# WHAT THE TASK REQUIRES
Filter the entries for lines with the word "Screenshot".

# DATA LISTING
--
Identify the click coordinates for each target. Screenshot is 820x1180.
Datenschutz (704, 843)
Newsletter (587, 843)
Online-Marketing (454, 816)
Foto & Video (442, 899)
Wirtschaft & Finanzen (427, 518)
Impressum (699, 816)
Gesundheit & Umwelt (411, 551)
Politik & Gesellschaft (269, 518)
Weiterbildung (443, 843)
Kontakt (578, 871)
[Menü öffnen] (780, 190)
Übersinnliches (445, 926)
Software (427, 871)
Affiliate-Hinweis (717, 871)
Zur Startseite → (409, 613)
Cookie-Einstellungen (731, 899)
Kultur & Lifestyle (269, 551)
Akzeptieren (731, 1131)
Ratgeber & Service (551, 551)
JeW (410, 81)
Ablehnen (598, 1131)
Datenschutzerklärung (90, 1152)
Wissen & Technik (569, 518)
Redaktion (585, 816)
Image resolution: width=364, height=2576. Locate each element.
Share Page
--
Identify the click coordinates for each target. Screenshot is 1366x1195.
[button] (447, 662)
--
# EXERCISE OUTPUT
Identify the click coordinates for each target. Screenshot is 820x1180.
Identify the click coordinates for each target. Screenshot is 1366x1195.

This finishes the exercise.